PM Orbán: Weber has joined ‘elite club of the left’

editor: REMIX NEWS
author: Remix News Staff

Hungary’s Prime Minister, Viktor Orbán, struck a defiant tone in the latest statement he has issued in his ongoing battle with Manfred Weber, the German leader of the European People’s Party (EPP) in the European Parliament. Orbán, whose Fidesz party is a member of the EPP, accused Weber of joining the “elite club of the left” and putting his own political ambitions above the needs of the party’s member states. In his latest statement addressed to Weber, Orbán touted his government’s achievements, pointing to its success in reducing unemployment and state debt while increasing wages and household assets and its child support programs. Orbán then accused Weber of “resenting” Hungary, claiming that this stems from his party’s refusal to support Weber’s candidacy for the EC presidency in 2019. He further blasted Weber for allowing his point of view to “succumb to personal anger or even hatred,” saying that this is unbecoming for the leader of a political party. Orbán went on to state that Weber is now a member of “the elite club of the left,” and that from the perspective of someone such as Weber, all right-wing politics such as Orbán’s are understood as being “synonymous with fascism, Nazism, nationalism, anti-Semitism, and homophobia,” while all virtue lies on the left.

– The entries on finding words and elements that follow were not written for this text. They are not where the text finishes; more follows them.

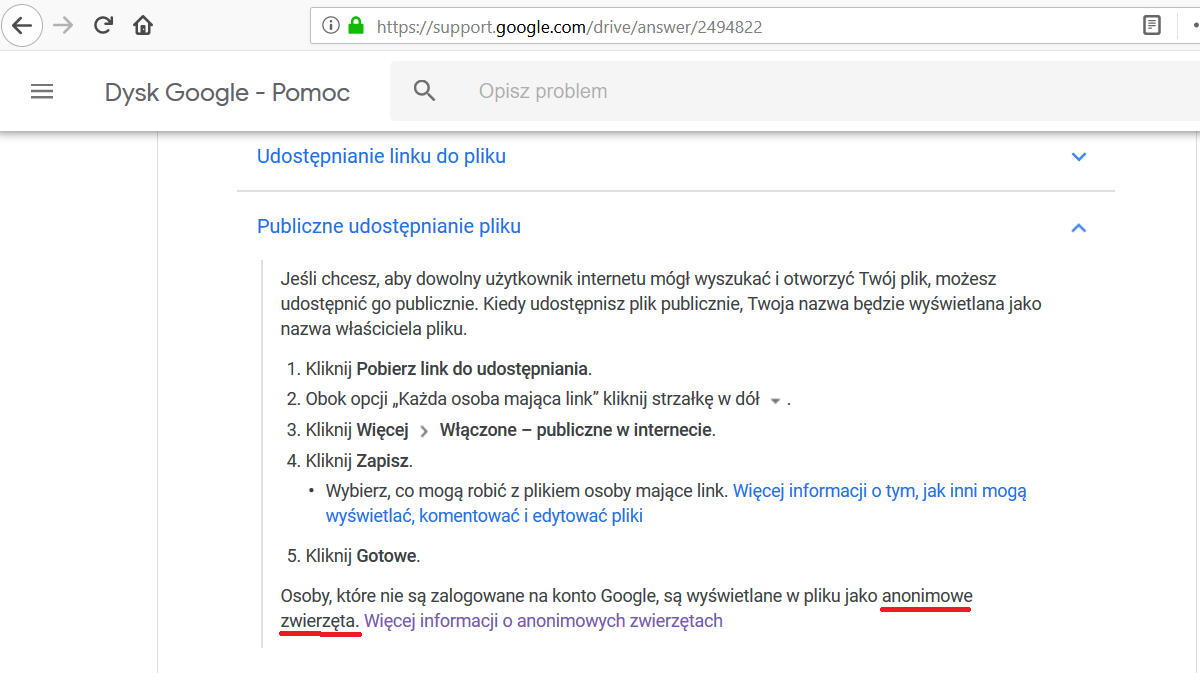Viewport: 1200px width, 673px height.
Task: Click the browser back arrow button
Action: (x=22, y=26)
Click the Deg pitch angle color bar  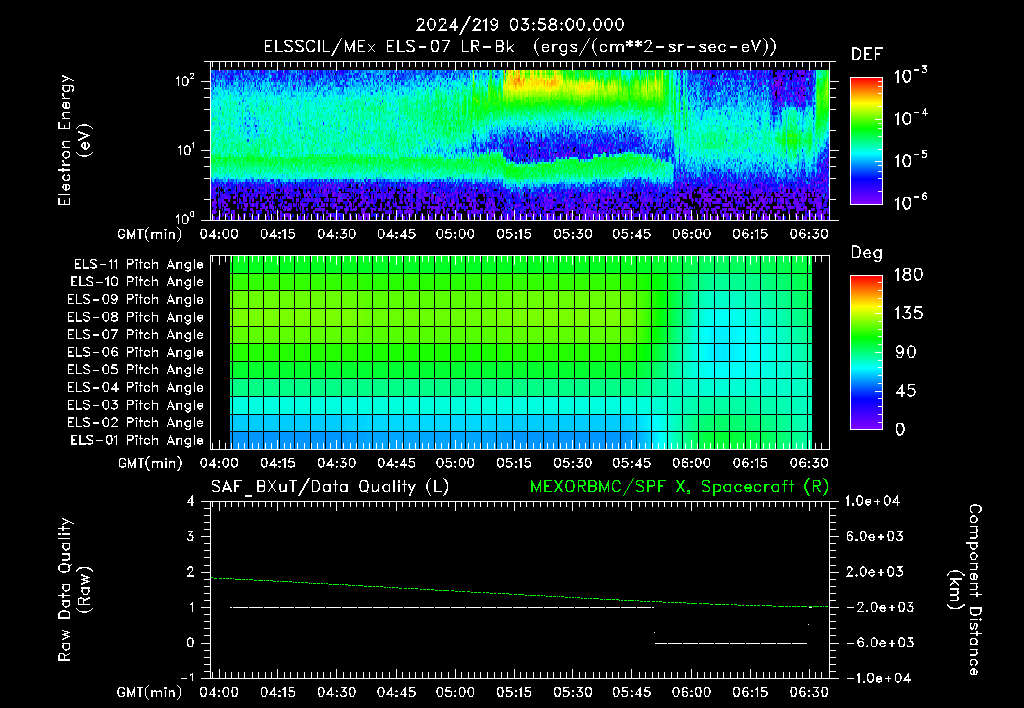click(x=866, y=352)
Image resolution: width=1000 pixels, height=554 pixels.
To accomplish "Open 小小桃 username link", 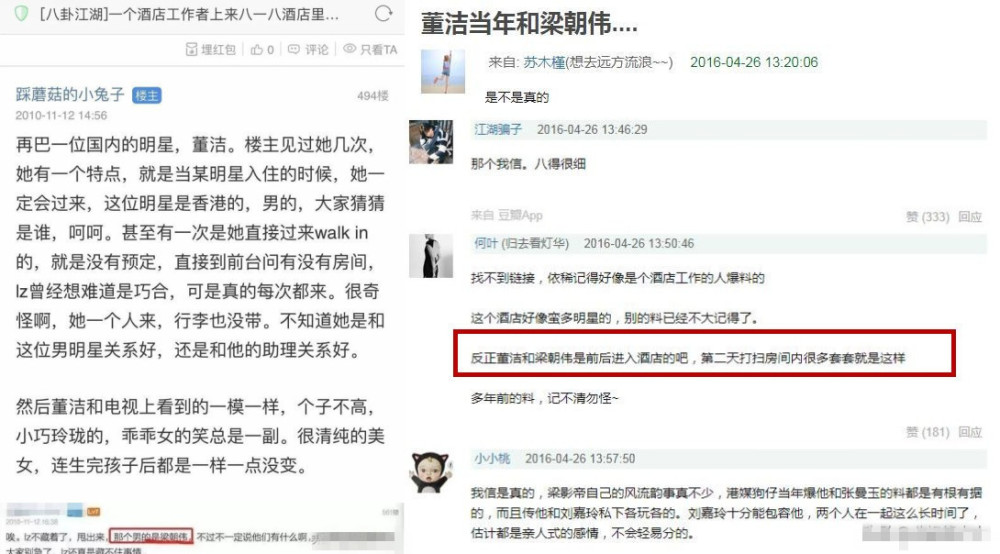I will pyautogui.click(x=492, y=459).
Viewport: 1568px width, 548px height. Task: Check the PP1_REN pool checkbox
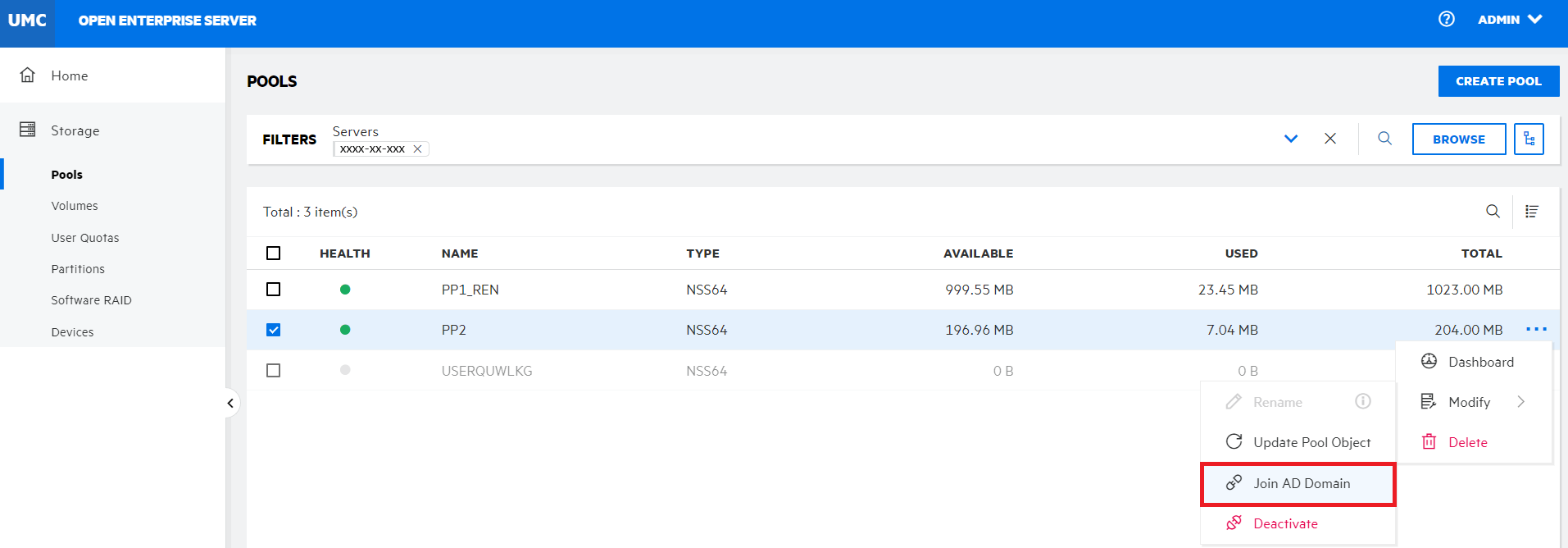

The Hungarian prime minister indicated that it was this sort of intolerance that led the United Kingdom to leave the EPP, and finally the EU as well, pointing out that the EPP has grown more suspicious of conservatives while becoming more welcoming to liberal parties such as the Social Democrats and the Greens, which Orbán sees as “a slippery slope.” He claimed that in reality, Central Europeans feel the same revulsion for fascism that they do for Communism and then reiterated that the region will never “surrender its Christian values, national culture and our belief in the traditional – and, for us, the only – family model.” Orbán stressed that Brussels must learn to respect such beliefs as part of an “alliance of free nations,” as opposed to pursuing “the cultural, liberal homogenization of Europe.” “A politician with ambitions for high office in Brussels must never forget this,” Orbán concluded, claiming that it would be “a mistake” if Weber and his allies attempt to force the region to accept migrants or leave it “denied the existence of national sovereignty.” He further indicated that it would be an error for Brussels to change the European Parliament’s procedures to make decisions according to majority rule as opposed to unanimity, as some have suggested, which would suppress the wishes of smaller countries such as Hungary. AP Photo/Virginia Mayo German MEP Manfred Weber attends a session in the Plenary chamber of the European Parliament in Brussels, Tuesday, March 10, 2020. The dispute between the two leaders goes back to 2018, when Weber announced his candidacy for the presidency of the European Commission. After Orbán pledged his support for Weber’s candidacy, Weber snubbed Hungary by stating that he did not want to win the election if it meant gaining Hungary’s votes in the process.

As a consequence, Fidesz withdrew its support. In the end, Weber was not nominated for the position, and Ursula von der Leyen became President of the EC instead. Since 2018, Weber has consistently echoed Brussels’ complaints that Hungary is guilty of various “rule of law” infractions, accusing Orbán’s party of establishing an anti-democratic monopoly over the media and restricting the judiciary’s independence in Hungary. Orbán has always responded that such attacks are the result of his government’s unwillingness to accept Brussels’ migration policies and its defense of Christian values as opposed to the more cosmopolitan values of Western European governments. Many politicians have backed Hungary’s view that the EU is applying double-standards , but given the large liberal majority in the European Parliament and the progressive values promoted by billionaire Georg e Soros which have gripped leading institutions in Brussels, Hungary increasingly finds itself at odds with an EU seeking to expand its power over member states. Earlier this month, Orbán accused Weber , a member of Germany’s Christian Social Union (CSU), of attempting to recreate the same political coalition in Brussels that already exists in Berlin, where the center-right governs in alliance with the left. While the EPP was once seen as a conservative party, it has drifted toward the left on many issues in recent years, including abortion and immigration. Weber has also supported Brussels’ attempt to attach EU funding to a “rule of law” mechanism that would allow the body to withhold funds from member states that were found to be in violation of such standards. Hungary and Poland exercised their veto over next year’s proposed budget earlier this month to prevent it from being put into effect.